• CONSIGNE: Recopiez sans rien changer le passage du texte sur l'élevage des veaux, depuis « Sur cette base, la » jusqu'à « l'élevage des veaux. » inclus.

• EXTRAIT DU TEXTE:
------------------------------------

Sur cette base, la décision est prise d'aller plus loin avec Rémy Enriquet, conseiller spécialisé à Optival. Objectif : élaborer un plan d'actions visant à optimiser l'élevage des veaux.
Le spécialiste met en évidence des dysfonctionnements importants. Les veaux sont nourris au seau avec un lactoremplaceur, sans poudre de lait. Ils sont regroupés dans la nursery en deux lots : ceux de moins de 3 semaines et ceux de 3 semaines à 90 jours, âge du sevrage. Après le sevrage, ils quittent la nursery pour des box extérieurs exposés au vent et reçoivent un concentré de type VL 18 et du foin à volonté. Selon Rémy Enriquet, « cette utilisation de lait sans PLE ne permet pas la formation de caillé et provoque un transit alimentaire plus rapide, ce qui induit une moins bonne homogénéité de croissance dans les lots ». Il pointe aussi du doigt la transition brutale après le sevrage. Le stress lié au changement de locaux et d'alimentation, accentué par une carence énergétique de la ration, pénalise fortement la croissance. Les animaux présentent aussi des dartres et un poil terne.
Face aux problèmes d'ambiance, pas question pour Rémy de se lancer dans la construction d'une nouvelle nursery. Question de coûts, mais aussi de principes. « On peut faire du bon dans du vieux avec des aménagements intelligents. » Témoins : les résultats probants obtenus avec la mise en place d'un extracteur d'air piloté par une sonde thermique (2 000 € HT) et l'installation de clapets sur les deux bouches d'extraction pour éviter les courants d'air.
« UNE TRANSITION POST-SEVRAGE EN DOUCEUR »

------------------------------------

• DONNÉES FOURNIES:
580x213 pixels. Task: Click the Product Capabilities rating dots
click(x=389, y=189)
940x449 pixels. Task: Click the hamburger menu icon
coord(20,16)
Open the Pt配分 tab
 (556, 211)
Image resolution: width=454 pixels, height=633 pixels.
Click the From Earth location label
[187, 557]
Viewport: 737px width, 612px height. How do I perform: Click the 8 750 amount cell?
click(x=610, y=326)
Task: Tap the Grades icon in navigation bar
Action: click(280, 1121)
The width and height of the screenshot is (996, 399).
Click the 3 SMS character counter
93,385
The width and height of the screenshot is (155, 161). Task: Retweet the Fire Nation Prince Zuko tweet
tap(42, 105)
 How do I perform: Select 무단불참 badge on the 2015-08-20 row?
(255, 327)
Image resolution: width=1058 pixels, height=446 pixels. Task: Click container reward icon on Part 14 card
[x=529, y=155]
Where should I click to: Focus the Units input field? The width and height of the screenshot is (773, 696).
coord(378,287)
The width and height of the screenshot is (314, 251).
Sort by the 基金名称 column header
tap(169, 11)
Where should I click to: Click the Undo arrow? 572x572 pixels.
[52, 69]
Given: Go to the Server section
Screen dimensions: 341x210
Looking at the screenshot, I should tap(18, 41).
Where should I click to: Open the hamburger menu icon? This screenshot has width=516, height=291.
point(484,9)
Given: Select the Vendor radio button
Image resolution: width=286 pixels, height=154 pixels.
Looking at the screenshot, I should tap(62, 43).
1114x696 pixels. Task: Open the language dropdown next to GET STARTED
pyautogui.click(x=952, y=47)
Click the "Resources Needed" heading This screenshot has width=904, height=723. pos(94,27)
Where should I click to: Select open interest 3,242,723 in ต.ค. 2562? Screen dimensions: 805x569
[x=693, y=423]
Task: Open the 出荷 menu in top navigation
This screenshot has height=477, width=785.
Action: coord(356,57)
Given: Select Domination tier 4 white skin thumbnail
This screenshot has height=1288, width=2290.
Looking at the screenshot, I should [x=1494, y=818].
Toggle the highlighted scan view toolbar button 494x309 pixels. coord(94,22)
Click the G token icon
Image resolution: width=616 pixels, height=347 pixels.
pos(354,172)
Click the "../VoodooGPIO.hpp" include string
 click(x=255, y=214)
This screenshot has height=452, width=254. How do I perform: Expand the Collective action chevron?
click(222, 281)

------------------------------------

• RÉSULTAT:
Sur cette base, la décision est prise d'aller plus loin avec Rémy Enriquet, conseiller spécialisé à Optival. Objectif : élaborer un plan d'actions visant à optimiser l'élevage des veaux.